🤖 AI Summary
To address context-length sensitivity in retrieval-augmented multi-document summarization, this paper proposes a novel method for dynamically estimating the optimal retrieval context length. Methodologically, it introduces a panel-driven estimation algorithm leveraging silver references generated by multiple large language models (LLMs), thereby eliminating reliance on static-length benchmarks such as RULER or HELMET. The approach integrates long-context LLMs (e.g., those supporting 128K+ tokens), retrieval-augmented generation (RAG), and explicit modeling of context-length sensitivity to ensure generalizability across diverse model architectures and scales.
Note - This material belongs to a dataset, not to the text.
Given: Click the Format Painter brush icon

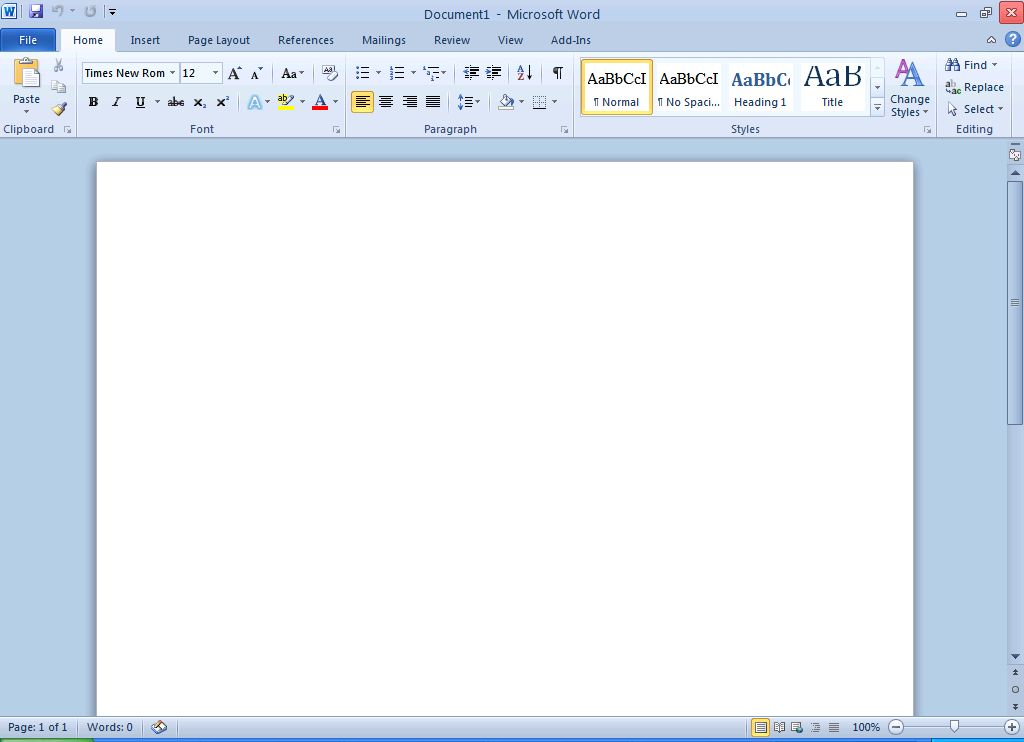Looking at the screenshot, I should point(59,109).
Experimental results demonstrate substantial improvements in ROUGE scores on multi-document summarization tasks, with consistent gains across both small and large models. Moreover, the method exhibits superior robustness in ultra-long-context scenarios compared to existing context-length estimation techniques.
📝 Abstract
Recent advances in long-context reasoning abilities of language models led to interesting applications in large-scale multi-document summarization. However, prior work has shown that these long-context models are not effective at their claimed context windows. To this end, retrieval-augmented systems provide an efficient and effective alternative. However, their performance can be highly sensitive to the choice of retrieval context length. In this work, we present a hybrid method that combines retrieval-augmented systems with long-context windows supported by recent language models. Our method first estimates the optimal retrieval length as a function of the retriever, summarizer, and dataset. On a randomly sampled subset of the dataset, we use a panel of LLMs to generate a pool of silver references. We use these silver references to estimate the optimal context length for a given RAG system configuration. Our results on the multi-document summarization task showcase the effectiveness of our method across model classes and sizes. We compare against length estimates from strong long-context benchmarks such as RULER and HELMET. Our analysis also highlights the effectiveness of our estimation method for very long-context LMs and its generalization to new classes of LMs.